How to Deal with Constantly Changing Data in Predictive Analytics
There are two main challenges of big data as it applies to predictive analytics: velocity and volume. These are (respectively) the rate at which data is being generated, received, and analyzed, and the growing mass of data.
Velocity is the speed of an object moving in a specific direction. Data velocity refers to another challenge of big data: the rate at which data is being generated, captured, or delivered. The challenge is figuring out how to keep up.
Think of the data being generated by a cellphone provider. It includes all customers’ cellphone numbers, call durations, and GPS locations (for openers). This data is growing all the time, making the task of capturing smart data from big data even more challenging.
So how do you overcome this challenge? There isn’t one simple solution available yet. However, your team can (in fact, must) decide
- How often you can capture data
- What you can afford in resources and finances
- Which type of data you’re going to model (for example, streaming or one-time data)

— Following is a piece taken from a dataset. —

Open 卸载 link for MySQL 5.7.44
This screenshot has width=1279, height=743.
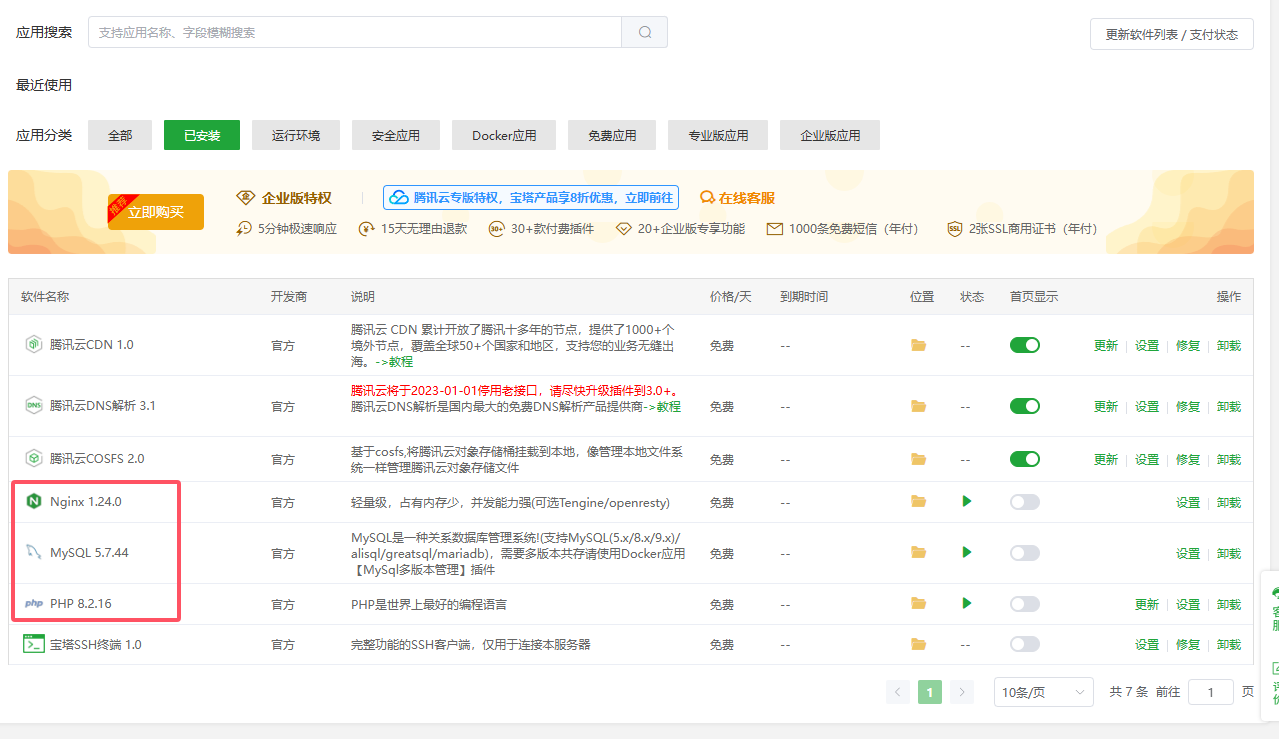[x=1228, y=553]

- Whether you’re modeling streaming data or only deriving prediction scores of one or multiple records
If (for example) you own a supercomputer and you have the funds, then you should capture as much data as you can — but you might also need to take into consideration how often that data is changing.
High volume of data
A common mistake that people make when they talk about big data is to define it as merely a large amount of data. Big data isn’t just about large volumes of data; it’s more about a wide variety of data (yes, in huge amounts) generated at high speed and frequency. Big data spans three dimensions in spiral exponential fashion; it looks like a tornado.
Big data is “big” not only because of its large volume (such as numbers of rows, or columns, or comprehensiveness); it’s also — and mainly — about those other three dimensions: volume, velocity and variety.